A half-century ago, Ensign James H. Cunningham was putting his Grumman Hellcat into a dive over a suicide task force led by the Japanese super battleship Yamato.
Today, his exploits are grist for the mill among the retired aviators who gather each week to build models of the planes they once flew and talk about airplanes old and new.
"It's a chance to get together and lie to each other," said Mr. Cunningham, 75, a regular at the Aviation Historical Club meetings at the Parkville Senior Center.
Although Mr. Cunningham won a Silver Star for gallantry in the attack on the Yamato, the retired securities marketing consultant would rather talk about the Kitfox seaplane he's building in the garage of his Pinehurst home. He hopes to fly it this summer.
His progress -- or lack of it -- is a regular topic among the group's 25 members, most of them World War II pilots, air crewmen or aviation mechanics.
Although most have given up flying, they are still hooked on aviation. They also do more than swap war stories and relive their glory days. Several are advanced airplane modelers, and others are experienced artists. And for some, such as G. Robert Light of Perry Hall, a retired engineer and longtime widower, the club offers a haven.
"I'm a modeler, but mostly I come for the fellowship," said Mr. Light, 70, who first showed up at the senior center at his sister's urging. "A lot of good information is passed back and forth, and we have a lot of interesting things here," he said.
Mr. Light flew 17 combat missions over Europe as nose gunner in a B-24 Liberator bomber. But the one he remembers best is the one that didn't count. It was his 18th and last flight, over the Rhine Valley, on V-E day in May 1945.
"We flew at 2,000 feet instead of 20,000 feet, and we could see the people below waving white sheets.
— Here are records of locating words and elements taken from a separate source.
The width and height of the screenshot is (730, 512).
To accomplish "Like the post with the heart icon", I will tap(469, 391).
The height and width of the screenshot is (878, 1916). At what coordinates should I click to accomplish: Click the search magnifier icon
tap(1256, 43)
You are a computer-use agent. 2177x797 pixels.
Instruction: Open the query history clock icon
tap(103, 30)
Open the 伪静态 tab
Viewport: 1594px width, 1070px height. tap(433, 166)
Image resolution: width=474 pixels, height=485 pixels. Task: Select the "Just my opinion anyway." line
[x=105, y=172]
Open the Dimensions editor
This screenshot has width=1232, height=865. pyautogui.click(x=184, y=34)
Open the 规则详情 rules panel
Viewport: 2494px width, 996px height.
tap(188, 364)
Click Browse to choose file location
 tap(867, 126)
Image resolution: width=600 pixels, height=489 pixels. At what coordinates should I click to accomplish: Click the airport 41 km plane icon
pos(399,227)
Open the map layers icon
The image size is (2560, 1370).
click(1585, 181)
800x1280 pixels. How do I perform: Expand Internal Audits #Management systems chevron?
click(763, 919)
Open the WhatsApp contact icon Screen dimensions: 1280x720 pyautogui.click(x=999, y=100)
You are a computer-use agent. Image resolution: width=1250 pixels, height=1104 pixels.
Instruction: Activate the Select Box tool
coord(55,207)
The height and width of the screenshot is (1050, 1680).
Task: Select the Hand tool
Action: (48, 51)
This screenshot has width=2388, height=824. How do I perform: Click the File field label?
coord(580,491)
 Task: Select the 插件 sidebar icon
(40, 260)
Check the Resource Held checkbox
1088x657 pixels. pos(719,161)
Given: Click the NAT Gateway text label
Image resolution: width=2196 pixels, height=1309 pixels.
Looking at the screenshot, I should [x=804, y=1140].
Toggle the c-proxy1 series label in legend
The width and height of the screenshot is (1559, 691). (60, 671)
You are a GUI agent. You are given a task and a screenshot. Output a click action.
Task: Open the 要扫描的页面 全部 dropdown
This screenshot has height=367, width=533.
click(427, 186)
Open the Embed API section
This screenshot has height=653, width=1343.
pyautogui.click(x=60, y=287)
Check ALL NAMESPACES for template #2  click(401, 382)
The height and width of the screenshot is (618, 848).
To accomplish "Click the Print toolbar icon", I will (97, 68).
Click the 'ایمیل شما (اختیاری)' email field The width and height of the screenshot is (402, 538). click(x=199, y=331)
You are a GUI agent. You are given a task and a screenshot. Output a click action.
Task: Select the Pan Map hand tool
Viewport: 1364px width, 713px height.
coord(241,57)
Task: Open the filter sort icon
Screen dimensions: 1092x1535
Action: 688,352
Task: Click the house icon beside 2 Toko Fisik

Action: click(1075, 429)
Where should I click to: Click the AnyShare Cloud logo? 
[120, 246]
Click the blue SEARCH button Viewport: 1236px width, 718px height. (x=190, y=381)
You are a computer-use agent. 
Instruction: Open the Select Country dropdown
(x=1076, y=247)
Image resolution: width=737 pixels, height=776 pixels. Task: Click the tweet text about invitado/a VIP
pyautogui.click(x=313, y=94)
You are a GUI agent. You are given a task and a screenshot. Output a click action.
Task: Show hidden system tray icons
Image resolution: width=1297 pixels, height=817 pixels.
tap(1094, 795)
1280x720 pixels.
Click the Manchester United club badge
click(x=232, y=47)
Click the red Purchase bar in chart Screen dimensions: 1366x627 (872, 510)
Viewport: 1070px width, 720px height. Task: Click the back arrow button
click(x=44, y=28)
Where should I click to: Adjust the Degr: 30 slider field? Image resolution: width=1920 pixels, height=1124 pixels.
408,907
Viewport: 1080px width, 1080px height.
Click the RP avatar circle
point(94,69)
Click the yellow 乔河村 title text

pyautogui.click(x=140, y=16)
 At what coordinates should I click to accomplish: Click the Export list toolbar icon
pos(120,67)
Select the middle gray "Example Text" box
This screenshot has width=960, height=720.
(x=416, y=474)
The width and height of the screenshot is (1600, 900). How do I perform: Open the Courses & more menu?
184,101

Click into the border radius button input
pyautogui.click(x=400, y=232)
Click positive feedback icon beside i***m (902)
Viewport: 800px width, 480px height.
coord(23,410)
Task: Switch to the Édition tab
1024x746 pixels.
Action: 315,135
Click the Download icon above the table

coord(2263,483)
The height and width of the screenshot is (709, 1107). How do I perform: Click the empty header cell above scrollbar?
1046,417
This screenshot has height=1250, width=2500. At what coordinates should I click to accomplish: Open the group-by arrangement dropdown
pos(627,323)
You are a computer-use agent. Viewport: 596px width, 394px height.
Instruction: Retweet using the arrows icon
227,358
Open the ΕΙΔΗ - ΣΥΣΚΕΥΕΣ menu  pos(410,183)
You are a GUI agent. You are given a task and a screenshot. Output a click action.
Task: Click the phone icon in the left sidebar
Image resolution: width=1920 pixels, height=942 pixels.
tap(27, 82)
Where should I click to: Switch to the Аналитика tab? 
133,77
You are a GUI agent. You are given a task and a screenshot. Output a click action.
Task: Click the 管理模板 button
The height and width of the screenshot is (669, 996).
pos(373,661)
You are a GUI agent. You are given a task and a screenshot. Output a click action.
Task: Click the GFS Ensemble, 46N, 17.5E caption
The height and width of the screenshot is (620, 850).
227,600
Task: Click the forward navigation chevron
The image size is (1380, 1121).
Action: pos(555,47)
We knew they were yelling, 'Don't drop any more of those things on us!' " he recalled.
Homer Wise, 73, a retired insurance underwriter who flew more than 20 missions over Europe in a P-51 Mustang fighter, said he grew up building model aircrafts. "I come here just to be with these guys, to talk airplanes," he said. "They're interesting, a lot of smart people. They've done things."
"It also gives us something to do, instead of just vegetating as couch potatoes," said Les Hendrickson, 76, of Towson, who was a mechanic on a Navy rescue planes in the Pacific.
The dean of the club is Pat Romano, 90, a retired Parkville machinist. He started flying in 1926 with his brother-in-law, who operated Gates Flying Circus at Teterboro Airport in New Jersey. Mr. Romano, who flew in the Civil Air Patrol during World War II, said he finally allowed his pilot's license to lapse when he was 85. But he still flies with friends at every opportunity.
The club owes its existence to George Dressel, 72, of Parkville, a retired computer technician who flew 50 missions in B-24s as a gunner and radio operator -- including the famous raids on the Romanian oil fields at Ploesti.
Mr. Dressel came to the senior center five years ago looking for a place to work on his drawing. He was shown to the former classroom and told some of his friends in the Experimental Aviation Association about his new digs. They began to show up at the senior center, and the club was born.
The group's premier artist is S. Joseph DeMarco, 77, of White Marsh, who was bitten by the aviation bug when Charles A. Lindbergh flew the Atlantic solo in 1927.
"All I wanted to do after that was learn to fly," said Mr. DeMarco, who finally earned his private pilot's license in 1970. "I wanted to do it right after the war, but I had to put it off -- for 25 years."
Mr. DeMarco was a civilian engineer during World War II and afterward became well known for his drawings of aircraft of an earlier era, the Sopwith Camel and Fokker fighters of World War I. Prints of his drawings are hot items among aviation enthusiasts.
Although most club members no longer fly, a few are determined to continue for as long as possible.
"I've been flying for 50 years, and I live airplanes," said Henry Davison, 68, of Linthicum Heights, a former technical writer for Westinghouse Corp. and the Glenn L. Martin Co. who owns a Beechcraft Bonanza.
Mr. Davison, a Korean War aviation mechanic who still teaches flying and writes training materials, also was a bush pilot in Minnesota and piloted a commuter seaplane between New York City and Philadelphia.
Another who won his wings early is Lawrence "Bud" Fickett, 72, of Glenarm, a retired engineer for the Army Corps of Engineers. After soloing at age 18, he became a flight instructor who trained Army and Navy pilots during World War II.
From Aldino Airport near Bel Air, Mr. Fickett still pilots a glider once a week or so, "when I have the money."
He was drawn to the senior center after meeting members during the restoration of an old Martin seaplane for the Baltimore Museum of Industry. Basically, he loves doing what the others do.
"I come here once a week and we shoot the bull," he said.